There was a new development today in a debate that won't seem to go away; The false belief that vaccines cause autism. Dr Wakefields 1998 study, the first and only study to ever find a link between vaccination and autism has long since been discredited by other research. Last year, the Lancet finally retracted the study after learning that the children used in it had been hand picked by lawyers who were trying to sue vaccine companies. Now it turns out the study might have been more than sloppy: it was outright fraud.
A new report out today in the British medical journal studiously rechecked medical records of the children involved against the data reported in the study. Wakefield's original premise was that autistic symptoms supposedly appeared in children in average 6.3 days after receiving an MMR vaccine. Medical records from the children show this premise to be outright fraud: many children displayed autistic symptoms before the vaccine, others not until many months later, and he changed dates to invent his correlation. The bottom line: the study was a bold faced lie.
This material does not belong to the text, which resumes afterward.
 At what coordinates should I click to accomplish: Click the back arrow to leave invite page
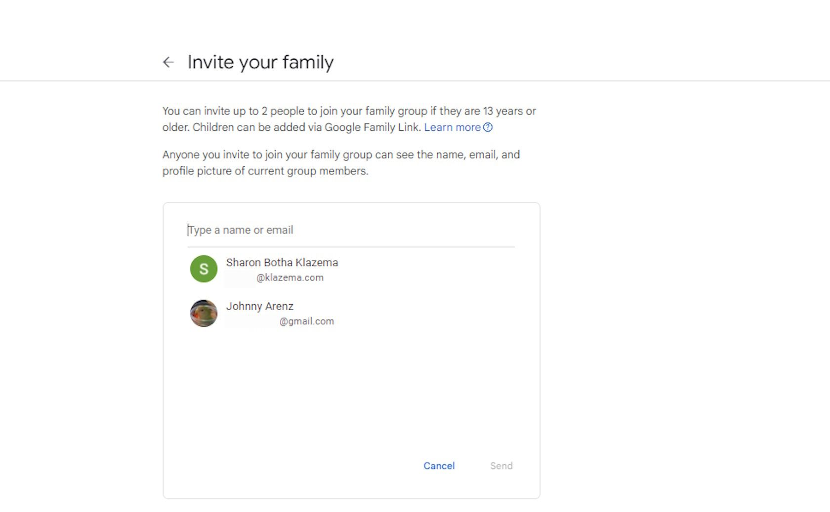point(168,62)
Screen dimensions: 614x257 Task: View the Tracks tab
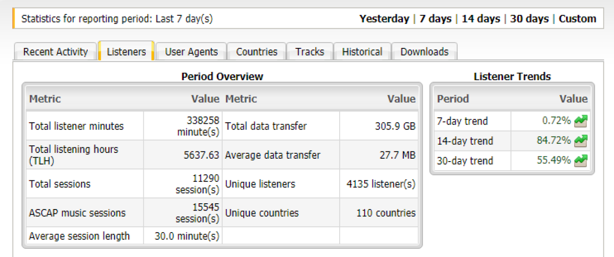pyautogui.click(x=309, y=52)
After the study was originally released, the medial outlets picked up the report, and vaccination rates dropped dramatically. As this happened, more kids got sick from diseases that they were no longer vaccinated against. An unknown number died, and countless more experienced significant suffering, lengthy hospital stays, and permanent disabilities. In exchange for the lives of these kids, Dr Wakefield received $750 thousand dollars in blood money from the lawyers who were suing the vaccine company.
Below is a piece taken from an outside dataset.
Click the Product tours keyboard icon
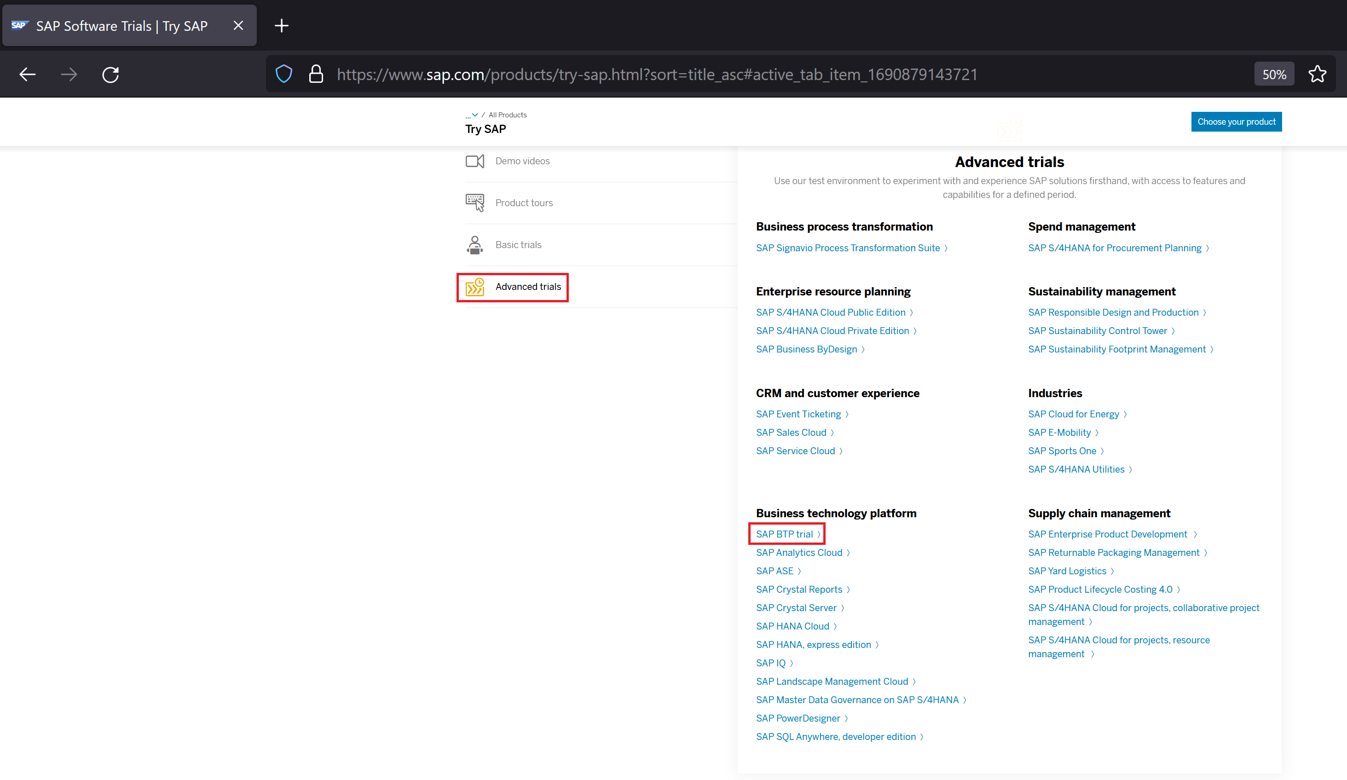 coord(474,203)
If true, Dr Wakefield's fraud will go down as one of the greatest in history; at least on par with Bernie Madoff. Yet as sickening and infuriating as this news is, we're more troubled by another aspect of it all.
This story shows the power of media to do vast damage through the promotion of incorrect information. The original study involved a mere 12 children; such a small sample size that even if the findings were true, they would still be highly suspect. Numerous other large scale studies based on real data have debunked the myth over and over again. Yet for more than a decade, myth was winning against fact, and with some people it still is.
There is more proof that unicorns and lawn faeries cause autism, if only because unicorns and faeries haven't been studied yet as a potential cause, whereas vaccines have. Yet the myth lives on and is widespread today, aided in no small part by irresponsible celebrity "advocates" such as Jenny McCarthy. Nor is there any hope that this recent news will now make it go away.
In our own work, we watch on a daily basis as myth and lies propagate among the public, destroying kids and families in the process. So much of what parents think they know about many issues are actually myths created by people with an agenda. These myths generate hurtful, damaging responses and disastrous public policy. It is deeply angering when people spread ignorance about things for which they haven't taken the time to explore in detail nor fully understand. Cockily, defiantly, McCarthy and other reckless advocates in any number of areas spread false information to the masses ... myths that kill and injure children. The vaccine autism myth is but one example of this among many.
This fraud was sad. But the fact that we live in a society in which any self serving fool can create a harmful myth with a small, self-selected study; whereas no amount of fact can succeed in killing it because people put more weight in celebrity opinion than in science, now that's flat our terrifying.